Our partners all have bubble CPAP for kids.

South Sudan’s neonatal mortality rate (death in the first four weeks of life) is listed as twice the rates of the other four countries. But I doubt anyone really knows. Very likely the rate is much higher given the collapse of country’s health system.

We support a busy maternal-child health clinic north of the South Sudan capital Juba, where emphasis is placed on ensuring every woman has access to antenatal care, assisted by community follow-up and engagement, reducing the need for newborn intensive care. And in the west of the country we have partnered with Catholic Medical Mission Board’s Safe Motherhood Program, in which the neonatal death rate is a third of the national average. Preventative care matters.

A patient in need of surgery has more options in Kenya than in Malawi — although many Kenyans still go without, and 1.5 million are pushed into poverty annually by medical expenses. I often despaired of getting surgery for patients in Malawi and saw more than a few go to their deaths for lack of an operation. In Kenya, we could have saved them.

I distinctly remember two cases: A Kenyan teenager with an acute (recent onset) bacterial infection of the knee, symptomatic for a few days. He went to the operating theater immediately. And a Malawian teenager, also with a bacterial infection, of the hip — for a full month. The joint was locked, destroyed for life.

Two weeks ago, while working at Maua Methodist Hospital, a 30-year-old previously healthy woman was admitted with low oxygen and a terrible cough for several weeks. She had failed to respond to tuberculosis treatment prescribed elsewhere. Something didn’t seem right. The x-ray suggested, and the ultrasound confirmed, a collection of infected fluid in or around the lung. (Later a CT scan showed a lung abscess.) Modern equipment matters.

We didn’t have the ability to drain this infection at Maua so we referred the patient to another mission hospital.
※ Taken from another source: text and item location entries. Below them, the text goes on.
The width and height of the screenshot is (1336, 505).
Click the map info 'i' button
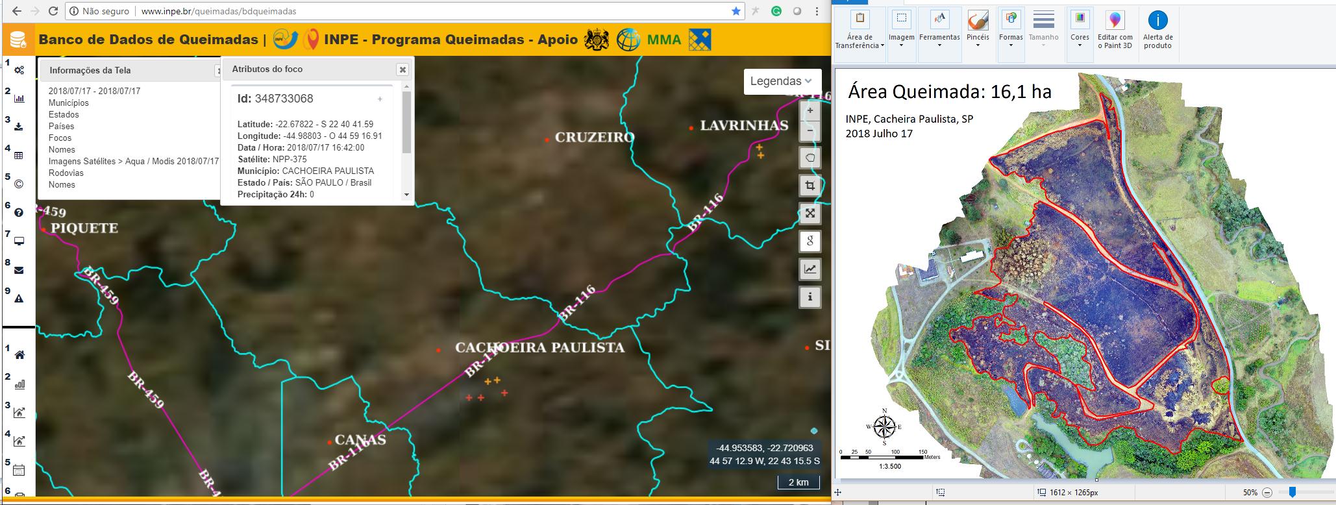coord(810,297)
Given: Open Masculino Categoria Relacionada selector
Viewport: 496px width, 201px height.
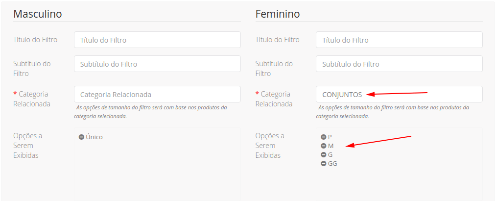Looking at the screenshot, I should (x=157, y=94).
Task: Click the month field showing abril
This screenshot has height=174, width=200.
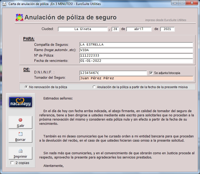Action: (x=139, y=29)
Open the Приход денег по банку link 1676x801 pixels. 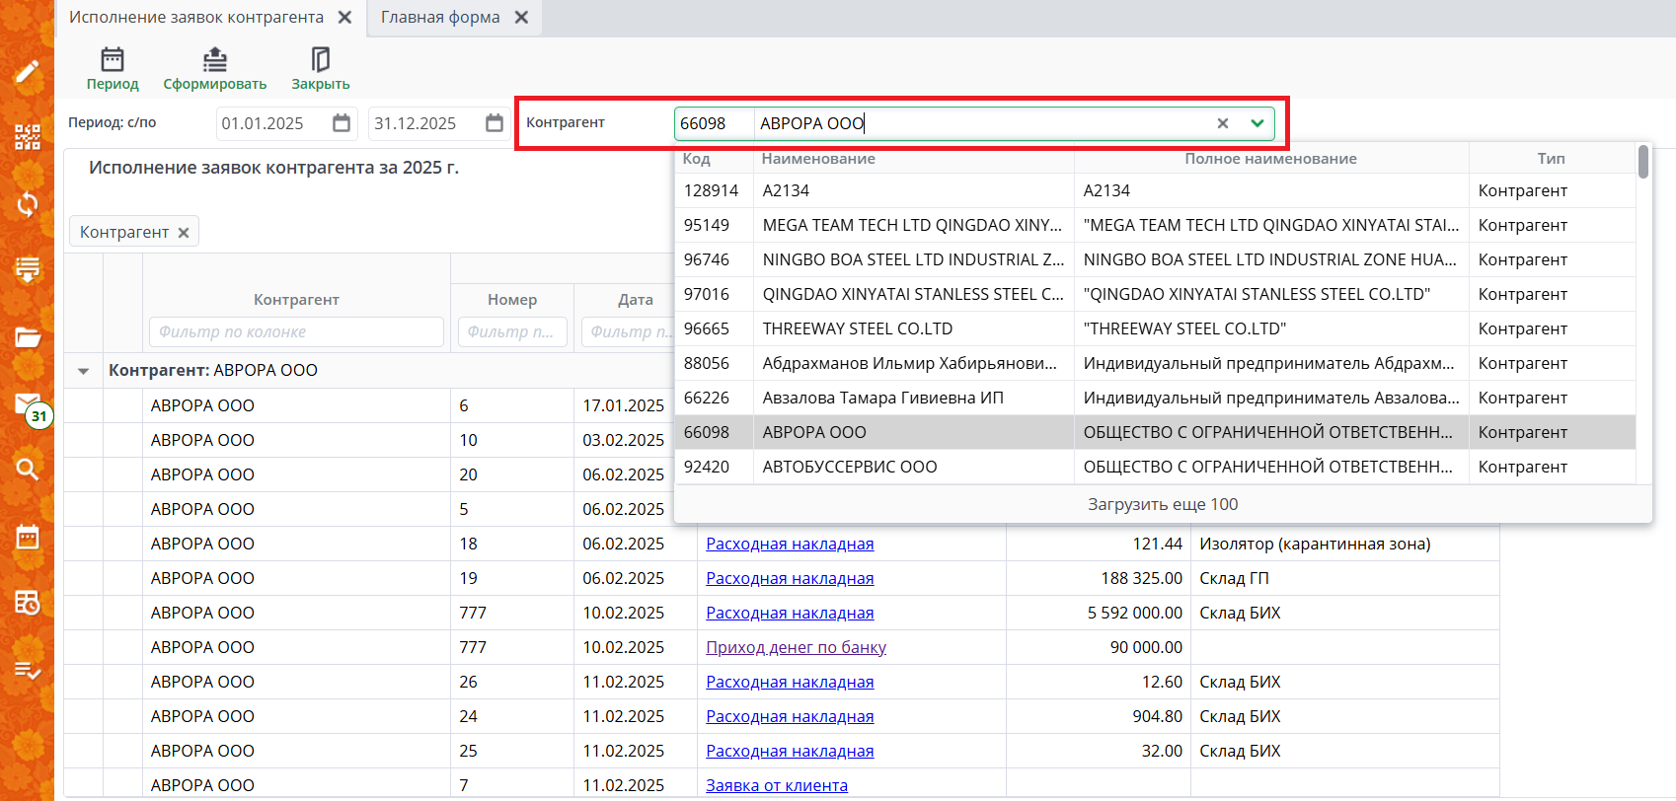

On a Saturday, in Kenya, in a region with a population of roughly three million, for a poor patient, there was really only one option. When we mentioned a second possibility (Kijabe) seven hours away, a mission hospital which draws patients from the other end of the continent, she had never heard of it. The family could likely not afford the transport.

Right: The x-ray and ultrasound showing a collection of infected fluid. Left: A similar case from Malawi. He died for lack of surgery.

So a single option for life-saving care, a surgeon trained at our partner Tenwek Hospital and working a few hours away. Turns out he was attending a wedding in Nairobi but was able to perform the surgery later, saving her life. In Malawi, I think she would have died. Training matters.

The x-ray following drainage.

We are now helping Partners in Hope in Malawi to equip a new operating theater. And Nkhoma Hospital, where we just funded four new houses for trainees, plans to start a surgical residency program. In the future, patients like these will live.

Healthcare capacity building matters.

Yours in Struggle,

Jon Fielder

www.africanmissionhealthcare.org

*It bears mentioning that Malawi does some things better than Kenya, despite being a much poorer country. Malawi was a real pioneer in the treatment of pregnant women with HIV, with lower rates of infected newborns compared with Kenya, and the HIV treatment success rates are modestly higher in Malawi than in Kenya. We continue to operate the largest HIV clinical mentorship program in Kenya. And AMH still supports Partners in Hope, one of Malawi’s largest HIV clinics which has trained health workers throughout the country.